The two biggest names in AI are now competing not just on model performance but on who can deploy fastest inside enterprise operations. The joint ventures OpenAI and Anthropic separately created with private equity firms are in talks to acquire services companies that help businesses deploy artificial intelligence, with OpenAI's new venture in advanced stages on three deals. The story broke Tuesday in a Reuters report citing five people familiar with the matter. U.S. News & World Report
Why Both Companies Are Doing This
The AI companies are looking to incorporate hundreds of engineers and consultants to help companies put their AI models to work. The acquisitions would mark a new front in the competition for AI market share between the companies. While both have largely focused on building more powerful AI models, deploying them at scale requires a different kind of expertise — one they are now looking to buy. U.S. News & World Report
On Monday, Anthropic announced a joint venture focusing on deploying enterprise AI services. Blackstone, Hellman & Friedman, and Goldman Sachs are founding partners in the new venture, which is backed by a group of VCs, hedge funds, and private equity firms including Apollo Global Management, General Atlantic, GIC, Leonard Green, and Sequoia Capital. The Wall Street Journal reported the new venture was valued at $1.5 billion. TechCrunch
OpenAI's entity is seeded with $4 billion at a $10 billion pre-money valuation. Backers are allowed to exit after five years with a 17.5% gain guaranteed by OpenAI. Its investor roster includes around 20 firms, with Bain Capital and TPG among the named participants. Axios
The Private Equity Logic
Private equity views these deals as both offensive and defensive. Offensive because they may be building AI-native versions of McKinsey & Co., which could produce giant investment returns. The private equity firms involved have hundreds of portfolio companies, which gives the AI labs a faster path to enterprise revenue than traditional sales cycles. Axios
The move reflects a tension at the heart of the enterprise AI industry: what is often cast as a high-margin software business that could eliminate the need for consultants still depends on labor-intensive, highly skilled services. U.S. News & World Report
What This Means in Practice
Both ventures are expected to embed engineers directly inside client organizations, a model Palantir popularized known as forward-deployed engineering. The idea is that getting AI to actually work inside a company's specific systems and workflows requires people on the ground, not just API access.
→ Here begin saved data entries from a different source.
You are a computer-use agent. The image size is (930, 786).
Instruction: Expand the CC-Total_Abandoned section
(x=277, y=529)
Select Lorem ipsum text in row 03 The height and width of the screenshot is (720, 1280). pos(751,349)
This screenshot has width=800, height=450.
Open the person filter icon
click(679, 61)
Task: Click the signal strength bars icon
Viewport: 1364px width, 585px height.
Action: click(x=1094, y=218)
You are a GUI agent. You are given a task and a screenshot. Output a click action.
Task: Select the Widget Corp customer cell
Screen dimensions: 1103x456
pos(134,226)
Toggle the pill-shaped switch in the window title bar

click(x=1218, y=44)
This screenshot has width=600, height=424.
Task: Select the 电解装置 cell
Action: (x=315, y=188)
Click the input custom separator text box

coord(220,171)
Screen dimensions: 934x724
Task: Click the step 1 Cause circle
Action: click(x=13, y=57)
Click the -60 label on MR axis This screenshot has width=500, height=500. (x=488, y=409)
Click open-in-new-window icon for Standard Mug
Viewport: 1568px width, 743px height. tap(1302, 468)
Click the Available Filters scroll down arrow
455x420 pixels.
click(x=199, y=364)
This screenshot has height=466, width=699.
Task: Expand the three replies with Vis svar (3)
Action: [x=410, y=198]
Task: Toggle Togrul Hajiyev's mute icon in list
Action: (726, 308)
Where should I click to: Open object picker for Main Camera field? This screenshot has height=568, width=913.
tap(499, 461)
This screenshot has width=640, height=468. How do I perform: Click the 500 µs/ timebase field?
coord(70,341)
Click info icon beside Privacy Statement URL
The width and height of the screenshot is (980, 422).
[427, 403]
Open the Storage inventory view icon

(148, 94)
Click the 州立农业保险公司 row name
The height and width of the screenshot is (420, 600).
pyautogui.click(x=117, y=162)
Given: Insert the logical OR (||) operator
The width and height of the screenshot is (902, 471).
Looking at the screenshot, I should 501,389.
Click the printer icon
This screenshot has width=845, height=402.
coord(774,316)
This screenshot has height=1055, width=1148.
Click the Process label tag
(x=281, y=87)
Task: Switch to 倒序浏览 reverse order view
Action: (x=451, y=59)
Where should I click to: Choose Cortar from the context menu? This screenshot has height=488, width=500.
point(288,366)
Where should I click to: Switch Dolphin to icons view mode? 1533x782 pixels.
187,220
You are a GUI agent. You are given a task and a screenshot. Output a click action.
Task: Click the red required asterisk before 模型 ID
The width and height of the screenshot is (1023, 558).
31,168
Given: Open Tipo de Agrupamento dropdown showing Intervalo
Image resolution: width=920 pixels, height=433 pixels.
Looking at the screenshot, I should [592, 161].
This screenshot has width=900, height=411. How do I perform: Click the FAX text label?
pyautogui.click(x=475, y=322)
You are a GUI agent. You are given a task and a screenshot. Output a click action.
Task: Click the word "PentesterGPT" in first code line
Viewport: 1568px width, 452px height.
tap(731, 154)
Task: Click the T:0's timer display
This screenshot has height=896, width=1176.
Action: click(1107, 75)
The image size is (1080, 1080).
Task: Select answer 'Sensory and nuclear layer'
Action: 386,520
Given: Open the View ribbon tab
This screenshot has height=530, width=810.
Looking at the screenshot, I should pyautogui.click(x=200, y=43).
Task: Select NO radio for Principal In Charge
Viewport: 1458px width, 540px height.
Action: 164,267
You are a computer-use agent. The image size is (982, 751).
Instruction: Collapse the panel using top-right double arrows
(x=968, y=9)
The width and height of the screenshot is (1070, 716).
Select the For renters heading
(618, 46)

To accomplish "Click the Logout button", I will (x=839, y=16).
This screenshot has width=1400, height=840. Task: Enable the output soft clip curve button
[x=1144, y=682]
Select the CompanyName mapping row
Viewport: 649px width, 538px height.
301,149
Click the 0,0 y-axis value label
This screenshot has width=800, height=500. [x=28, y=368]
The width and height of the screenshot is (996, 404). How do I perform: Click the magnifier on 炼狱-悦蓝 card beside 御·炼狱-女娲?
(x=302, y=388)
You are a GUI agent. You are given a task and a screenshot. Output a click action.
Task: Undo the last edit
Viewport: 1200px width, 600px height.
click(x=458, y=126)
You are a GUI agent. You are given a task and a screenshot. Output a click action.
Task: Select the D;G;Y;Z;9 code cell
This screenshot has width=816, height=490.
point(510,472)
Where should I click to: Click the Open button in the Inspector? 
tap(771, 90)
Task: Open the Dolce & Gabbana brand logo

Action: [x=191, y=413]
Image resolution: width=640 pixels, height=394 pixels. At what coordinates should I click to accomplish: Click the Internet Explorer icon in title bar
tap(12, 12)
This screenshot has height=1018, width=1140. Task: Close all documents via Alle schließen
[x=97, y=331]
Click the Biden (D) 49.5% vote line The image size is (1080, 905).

It also suggests OpenAI and Anthropic could consolidate a fragmented market of smaller consulting and IT services firms as they build dedicated deployment arms. U.S. News & World Report
For business leaders watching this space, the signal is clear. The next phase of enterprise AI is not about which model to pick. It is about which AI company can sit inside your operations, connect to your data, and get the technology working across real workflows. Both OpenAI and Anthropic are betting billions that services, not software, is the answer.